Please note that this post were originally posted by me on medium.com, i've since decided to move over to dev.to instead!
This post assumes that you’ve some experience with both operating/running Kubernetes and some Go programming language concepts.
For the last year and a half we’ve been working a lot with OpenStack and Kubernetes at Etraveli Group. We’re our own cloud provider and the end users is the developers and the sourrounding teams in the development organization.

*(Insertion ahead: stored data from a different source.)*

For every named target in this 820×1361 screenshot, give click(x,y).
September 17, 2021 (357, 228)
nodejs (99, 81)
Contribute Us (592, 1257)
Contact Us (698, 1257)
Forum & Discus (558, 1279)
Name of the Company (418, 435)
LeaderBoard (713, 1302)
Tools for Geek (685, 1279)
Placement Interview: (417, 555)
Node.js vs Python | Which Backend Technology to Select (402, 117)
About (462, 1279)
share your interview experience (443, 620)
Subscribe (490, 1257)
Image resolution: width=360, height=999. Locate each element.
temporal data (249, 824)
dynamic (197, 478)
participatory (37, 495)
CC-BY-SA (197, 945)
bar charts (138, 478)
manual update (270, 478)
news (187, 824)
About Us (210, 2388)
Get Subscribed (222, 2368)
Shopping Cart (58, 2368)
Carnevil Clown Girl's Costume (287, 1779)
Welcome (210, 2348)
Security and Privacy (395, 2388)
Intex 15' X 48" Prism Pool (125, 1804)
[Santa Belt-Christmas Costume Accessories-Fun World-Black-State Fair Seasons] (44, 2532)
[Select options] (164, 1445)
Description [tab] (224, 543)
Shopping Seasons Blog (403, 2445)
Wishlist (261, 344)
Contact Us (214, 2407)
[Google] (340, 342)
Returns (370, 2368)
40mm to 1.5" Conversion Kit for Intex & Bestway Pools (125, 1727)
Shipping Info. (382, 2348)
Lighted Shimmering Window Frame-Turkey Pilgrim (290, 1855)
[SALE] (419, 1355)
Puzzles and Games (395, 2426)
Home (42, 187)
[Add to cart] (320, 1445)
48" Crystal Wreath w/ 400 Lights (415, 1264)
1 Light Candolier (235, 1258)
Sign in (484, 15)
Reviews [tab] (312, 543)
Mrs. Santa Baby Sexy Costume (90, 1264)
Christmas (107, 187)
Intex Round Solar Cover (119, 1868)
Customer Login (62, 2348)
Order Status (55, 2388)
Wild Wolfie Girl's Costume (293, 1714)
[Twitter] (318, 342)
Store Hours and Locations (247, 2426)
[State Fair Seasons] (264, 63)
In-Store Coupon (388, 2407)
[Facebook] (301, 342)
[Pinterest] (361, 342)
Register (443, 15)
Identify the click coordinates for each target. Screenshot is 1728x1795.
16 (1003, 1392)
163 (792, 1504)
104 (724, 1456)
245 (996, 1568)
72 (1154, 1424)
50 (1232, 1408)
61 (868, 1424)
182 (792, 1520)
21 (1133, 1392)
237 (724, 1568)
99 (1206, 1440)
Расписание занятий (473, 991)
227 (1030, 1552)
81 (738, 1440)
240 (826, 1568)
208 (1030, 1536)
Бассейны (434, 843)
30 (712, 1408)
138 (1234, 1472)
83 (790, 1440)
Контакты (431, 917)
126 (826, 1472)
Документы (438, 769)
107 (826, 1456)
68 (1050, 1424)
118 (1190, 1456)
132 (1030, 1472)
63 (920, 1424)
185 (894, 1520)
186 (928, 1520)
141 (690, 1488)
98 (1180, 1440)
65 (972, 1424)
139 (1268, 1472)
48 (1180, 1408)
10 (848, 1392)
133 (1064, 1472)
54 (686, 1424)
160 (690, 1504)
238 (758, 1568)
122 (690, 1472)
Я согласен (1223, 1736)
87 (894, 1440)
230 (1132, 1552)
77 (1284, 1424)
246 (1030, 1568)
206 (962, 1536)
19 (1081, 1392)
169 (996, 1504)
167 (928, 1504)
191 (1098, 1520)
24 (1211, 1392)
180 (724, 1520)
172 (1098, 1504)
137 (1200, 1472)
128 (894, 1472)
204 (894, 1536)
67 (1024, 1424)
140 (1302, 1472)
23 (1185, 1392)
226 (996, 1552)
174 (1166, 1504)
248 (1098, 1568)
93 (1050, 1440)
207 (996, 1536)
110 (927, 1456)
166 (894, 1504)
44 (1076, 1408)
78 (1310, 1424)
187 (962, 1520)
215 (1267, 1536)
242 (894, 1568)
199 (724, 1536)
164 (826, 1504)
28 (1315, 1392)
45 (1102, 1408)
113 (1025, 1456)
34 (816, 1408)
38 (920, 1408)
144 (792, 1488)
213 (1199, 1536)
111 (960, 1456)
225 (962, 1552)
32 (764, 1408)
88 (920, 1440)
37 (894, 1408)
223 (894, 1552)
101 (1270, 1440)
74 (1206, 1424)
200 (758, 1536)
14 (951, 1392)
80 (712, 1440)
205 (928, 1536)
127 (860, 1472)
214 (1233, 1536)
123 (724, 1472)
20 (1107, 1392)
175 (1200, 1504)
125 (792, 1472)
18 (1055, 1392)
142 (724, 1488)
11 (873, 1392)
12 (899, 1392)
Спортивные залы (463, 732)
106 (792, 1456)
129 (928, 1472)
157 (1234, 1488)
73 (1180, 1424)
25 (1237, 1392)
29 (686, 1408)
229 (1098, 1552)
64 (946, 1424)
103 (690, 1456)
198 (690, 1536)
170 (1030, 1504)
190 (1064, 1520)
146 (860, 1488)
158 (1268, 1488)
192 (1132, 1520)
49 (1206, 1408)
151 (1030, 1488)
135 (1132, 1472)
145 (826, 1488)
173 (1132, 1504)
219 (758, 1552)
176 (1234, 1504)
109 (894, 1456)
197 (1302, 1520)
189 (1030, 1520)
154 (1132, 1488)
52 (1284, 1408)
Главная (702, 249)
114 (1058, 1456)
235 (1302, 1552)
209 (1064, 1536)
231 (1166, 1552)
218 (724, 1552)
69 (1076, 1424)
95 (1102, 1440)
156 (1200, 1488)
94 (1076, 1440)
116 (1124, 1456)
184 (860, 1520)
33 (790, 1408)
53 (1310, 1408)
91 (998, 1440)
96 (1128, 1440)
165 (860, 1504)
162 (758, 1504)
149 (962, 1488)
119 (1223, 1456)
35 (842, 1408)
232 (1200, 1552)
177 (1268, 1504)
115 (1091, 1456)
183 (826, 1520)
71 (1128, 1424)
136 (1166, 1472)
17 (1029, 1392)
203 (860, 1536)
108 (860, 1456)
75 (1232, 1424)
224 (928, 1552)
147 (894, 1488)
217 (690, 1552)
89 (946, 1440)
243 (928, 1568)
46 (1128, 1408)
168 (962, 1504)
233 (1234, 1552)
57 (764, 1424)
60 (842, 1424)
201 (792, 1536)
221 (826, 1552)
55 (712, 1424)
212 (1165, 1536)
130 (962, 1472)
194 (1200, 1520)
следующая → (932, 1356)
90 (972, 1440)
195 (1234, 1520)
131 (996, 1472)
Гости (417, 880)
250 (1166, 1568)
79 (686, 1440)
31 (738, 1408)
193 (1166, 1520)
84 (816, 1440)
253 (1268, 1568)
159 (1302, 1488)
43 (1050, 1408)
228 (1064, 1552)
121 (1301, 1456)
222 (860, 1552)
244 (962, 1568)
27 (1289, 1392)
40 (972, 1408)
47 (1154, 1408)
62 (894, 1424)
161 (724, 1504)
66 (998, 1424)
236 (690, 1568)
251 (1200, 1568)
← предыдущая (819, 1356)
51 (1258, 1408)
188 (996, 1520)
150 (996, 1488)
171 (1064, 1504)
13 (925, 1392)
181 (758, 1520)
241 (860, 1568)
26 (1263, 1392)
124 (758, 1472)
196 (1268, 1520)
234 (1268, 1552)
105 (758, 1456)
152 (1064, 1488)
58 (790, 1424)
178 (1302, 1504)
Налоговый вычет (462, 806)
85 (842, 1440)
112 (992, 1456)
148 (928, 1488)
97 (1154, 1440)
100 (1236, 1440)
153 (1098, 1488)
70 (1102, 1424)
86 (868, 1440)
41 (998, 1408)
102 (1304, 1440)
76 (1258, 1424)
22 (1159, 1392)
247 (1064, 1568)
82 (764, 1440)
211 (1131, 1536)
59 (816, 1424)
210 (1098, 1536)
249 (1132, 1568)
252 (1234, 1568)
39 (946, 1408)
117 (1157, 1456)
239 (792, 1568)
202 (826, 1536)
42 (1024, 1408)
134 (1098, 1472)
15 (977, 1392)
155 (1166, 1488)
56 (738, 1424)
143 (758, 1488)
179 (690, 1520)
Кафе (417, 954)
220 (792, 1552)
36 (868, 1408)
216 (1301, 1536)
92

One of the key components of running Kubernetes on-top of OpenStack is the Cloud Controller Manager. It’s one of the pieces that glues the two platforms together. For those of you who work with managed Kubernetes services, in public clouds (or private for that matter) somewhere, will have this sorted for you already. The Kubernetes control plane will be more or less out of reach for you.
So why write something about the Cloud Controller Manager then? The main driver have been the simplest of questions asked by one of my colleagues:
"What does the (OpenStack) Cloud Controller Manager do anyways?"
I tried to answer the question but i basically had no idea of what i was talking about, i knew that it was responsible for creating a load balancer in the underlying cloud when a Service object of typeLoadBalancer is created.
I immediately decided to dig into this a bit and i ended up digging pretty deep, trying to understand every bit of the puzzle and in this post i’ll summarize my findings.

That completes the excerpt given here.